When I got married and two ex-students’ book collections merged there were a few duplicates. These included the giant 1968 paperback edition of Lord of the Rings,
The Penguin Modern Poets The Mersey Sound
and Cooking in a Bedsitter by Katharine Whitehorn. This gives an idea of just how zeitgeist-y the book was. It’s amusing, practical, memorable; I still remember ‘the potato shaped space’ which needed to be filled. Now I see that Virago have reissued it. Does anyone, even a student, live in a bedsitter these days, with a tiny Belling cooker ? Isn’t it all shared houses and studios? Whitehorn’s book is a piece of a social history which will show a new generation how their parents lived.
I am sorry to find that there is not even one copy of the book in the house now. This is probably the result of a purge I had a few years ago of cookery books I no longer actually cooked from. Rummaging fruitlessly in the cupboard I did find something very different: Domestic and Economical Cookery Recipes With Special Hints On Gas Cooking by Miss Lillie Richmond It was published to promote the use of Richmond Cookers, which could be ‘Hired Out By Most Gas Companies’. ‘1892’ has been written on the fep., so I assume that it was my great grandmother’s.

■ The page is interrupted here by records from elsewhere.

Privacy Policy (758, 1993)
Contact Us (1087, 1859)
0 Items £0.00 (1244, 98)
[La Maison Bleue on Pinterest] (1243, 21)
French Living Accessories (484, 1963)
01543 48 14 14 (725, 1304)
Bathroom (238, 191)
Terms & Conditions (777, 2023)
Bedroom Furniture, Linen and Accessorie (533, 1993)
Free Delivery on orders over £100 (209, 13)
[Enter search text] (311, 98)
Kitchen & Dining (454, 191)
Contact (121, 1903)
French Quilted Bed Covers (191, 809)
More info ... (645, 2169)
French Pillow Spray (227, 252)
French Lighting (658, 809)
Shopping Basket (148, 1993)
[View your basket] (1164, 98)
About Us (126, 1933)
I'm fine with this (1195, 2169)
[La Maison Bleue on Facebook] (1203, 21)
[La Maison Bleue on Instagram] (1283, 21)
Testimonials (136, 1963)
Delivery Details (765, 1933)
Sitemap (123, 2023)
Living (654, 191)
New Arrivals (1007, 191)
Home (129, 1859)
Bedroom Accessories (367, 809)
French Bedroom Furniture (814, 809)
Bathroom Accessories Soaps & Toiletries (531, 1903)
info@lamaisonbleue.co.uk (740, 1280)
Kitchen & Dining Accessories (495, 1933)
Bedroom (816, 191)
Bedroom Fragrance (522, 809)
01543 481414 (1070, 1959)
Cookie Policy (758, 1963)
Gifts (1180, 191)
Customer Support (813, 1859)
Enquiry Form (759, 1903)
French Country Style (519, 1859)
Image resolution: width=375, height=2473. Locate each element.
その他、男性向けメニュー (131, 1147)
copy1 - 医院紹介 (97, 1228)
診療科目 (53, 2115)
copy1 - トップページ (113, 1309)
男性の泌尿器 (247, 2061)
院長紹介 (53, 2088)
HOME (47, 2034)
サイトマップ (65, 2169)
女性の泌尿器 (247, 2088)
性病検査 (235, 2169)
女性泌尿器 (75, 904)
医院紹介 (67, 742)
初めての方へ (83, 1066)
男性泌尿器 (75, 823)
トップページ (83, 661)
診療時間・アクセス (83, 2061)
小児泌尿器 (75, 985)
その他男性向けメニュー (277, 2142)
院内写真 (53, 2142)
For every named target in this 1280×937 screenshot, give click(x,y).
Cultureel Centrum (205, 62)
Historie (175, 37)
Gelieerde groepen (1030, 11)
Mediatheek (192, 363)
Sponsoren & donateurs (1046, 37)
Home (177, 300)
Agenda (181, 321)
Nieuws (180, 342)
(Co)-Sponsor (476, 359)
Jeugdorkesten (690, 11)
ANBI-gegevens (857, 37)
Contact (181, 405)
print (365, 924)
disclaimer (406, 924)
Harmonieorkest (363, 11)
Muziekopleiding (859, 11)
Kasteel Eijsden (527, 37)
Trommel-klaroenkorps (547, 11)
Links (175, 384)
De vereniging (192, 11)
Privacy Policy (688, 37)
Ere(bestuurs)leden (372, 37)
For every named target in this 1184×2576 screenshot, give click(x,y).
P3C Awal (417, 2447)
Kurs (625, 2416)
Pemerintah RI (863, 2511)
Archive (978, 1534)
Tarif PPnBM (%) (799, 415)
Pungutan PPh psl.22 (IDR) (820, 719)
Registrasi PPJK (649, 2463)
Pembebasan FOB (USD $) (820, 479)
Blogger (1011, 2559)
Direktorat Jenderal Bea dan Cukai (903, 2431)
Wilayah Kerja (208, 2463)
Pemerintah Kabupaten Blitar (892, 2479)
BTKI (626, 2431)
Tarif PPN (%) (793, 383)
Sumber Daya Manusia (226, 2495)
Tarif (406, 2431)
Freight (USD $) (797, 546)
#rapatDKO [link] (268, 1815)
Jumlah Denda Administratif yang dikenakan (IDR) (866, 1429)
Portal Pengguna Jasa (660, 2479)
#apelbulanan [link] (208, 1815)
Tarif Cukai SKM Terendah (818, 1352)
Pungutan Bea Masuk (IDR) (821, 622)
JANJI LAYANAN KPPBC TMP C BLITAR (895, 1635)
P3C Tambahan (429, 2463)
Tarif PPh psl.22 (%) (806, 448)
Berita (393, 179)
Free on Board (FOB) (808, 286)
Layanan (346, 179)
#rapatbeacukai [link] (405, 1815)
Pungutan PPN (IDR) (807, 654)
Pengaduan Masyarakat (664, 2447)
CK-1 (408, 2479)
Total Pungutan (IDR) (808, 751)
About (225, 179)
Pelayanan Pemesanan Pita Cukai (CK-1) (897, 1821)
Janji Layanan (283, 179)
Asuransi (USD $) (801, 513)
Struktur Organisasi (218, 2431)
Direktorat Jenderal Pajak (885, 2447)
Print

What makes it interesting is that she, my grandmother, my great aunt and my own mother have added recipes and household hints. They seem to have been keen on pickles and on ways of using marrows and pumpkins. ‘Very Good Elderberry Wine’ sounds nice. How to treat a child for shock? If over two years, give four teaspoons of brandy in a little water; under two years, only two teaspoons. If no brandy available give warm milk and in all cases keep child warm with blankets and hot water bottles. How about this, ‘For the Hair’. Mix a tumbler of gin with 3 or 4 onions for 24 hours. Add (something I can’t read) of sulphur and a quart of water and shake well for two days. Rub in two or three times a week. What a waste of gin! Make your own black-out by mixing half a pound of veg black (whatever that was) with half a pint of turps and about two spoonfuls of paint. ‘Stretch material and paint’. Recession? We don’t know we’re born.